===== Information given
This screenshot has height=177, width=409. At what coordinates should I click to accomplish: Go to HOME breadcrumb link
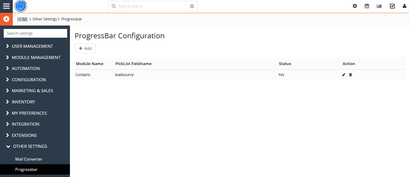click(x=23, y=19)
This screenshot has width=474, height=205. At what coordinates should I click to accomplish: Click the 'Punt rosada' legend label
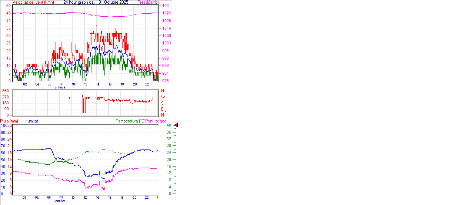pos(156,121)
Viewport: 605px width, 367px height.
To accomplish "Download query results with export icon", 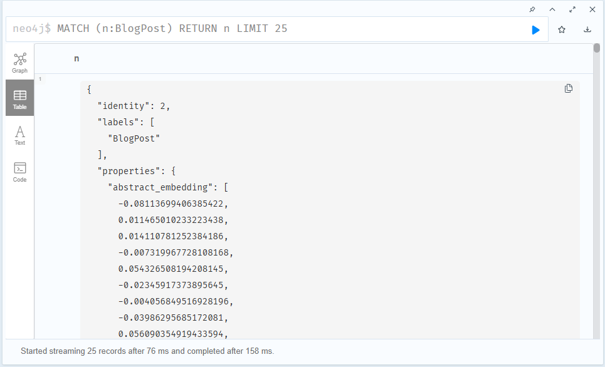I will [587, 29].
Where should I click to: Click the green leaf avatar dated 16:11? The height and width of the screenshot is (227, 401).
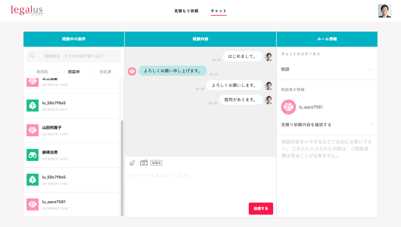click(x=33, y=106)
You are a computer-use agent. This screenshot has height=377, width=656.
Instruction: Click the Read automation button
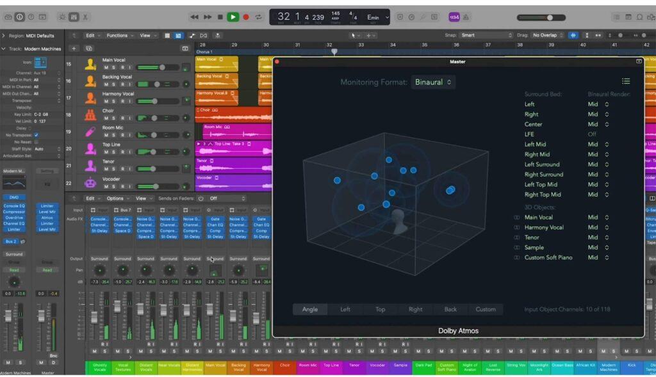tap(14, 269)
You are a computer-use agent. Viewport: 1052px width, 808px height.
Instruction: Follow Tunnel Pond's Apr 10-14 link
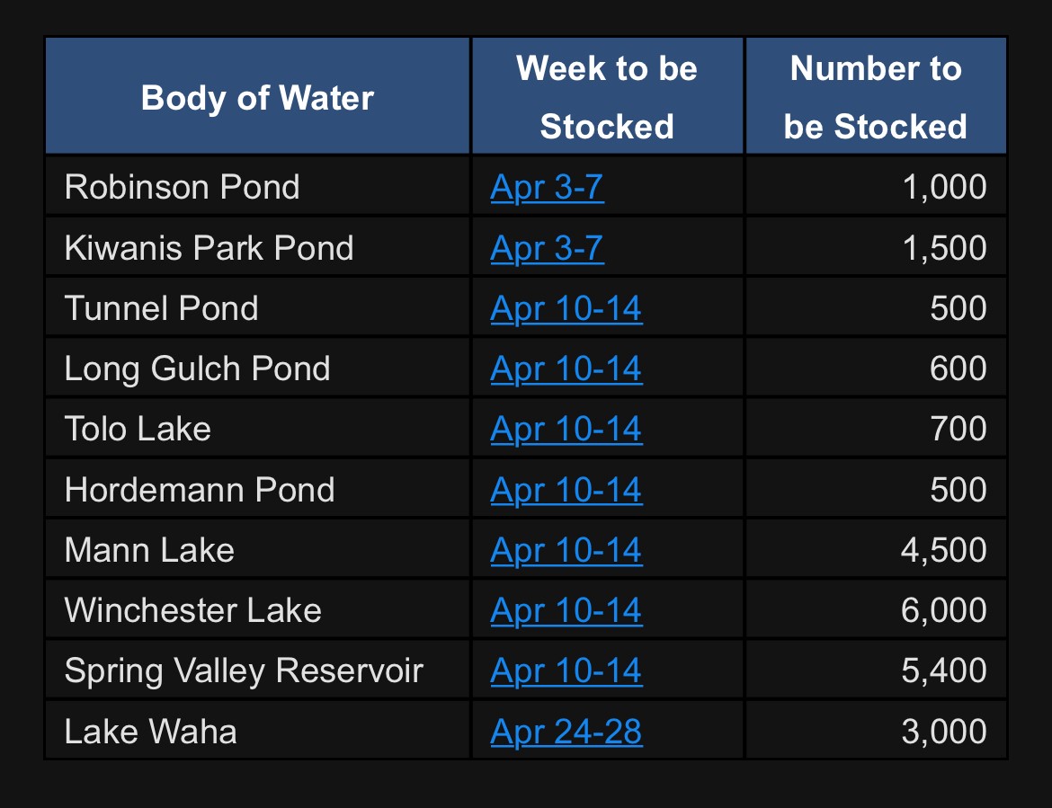click(x=566, y=308)
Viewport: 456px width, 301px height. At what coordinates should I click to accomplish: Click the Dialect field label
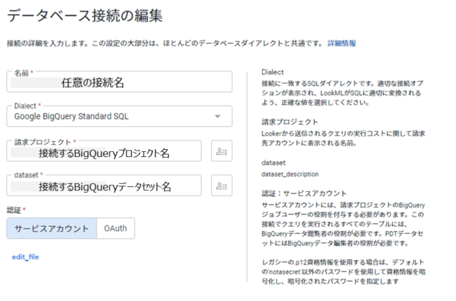tap(27, 106)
==========
Exercise description: Go through the records and pull out each line that includes the word "agent".

Task output:
You are a computer-use agent. This screenshot has height=377, width=656.
You are a computer-use agent. Viewport: 1052px width, 808px height.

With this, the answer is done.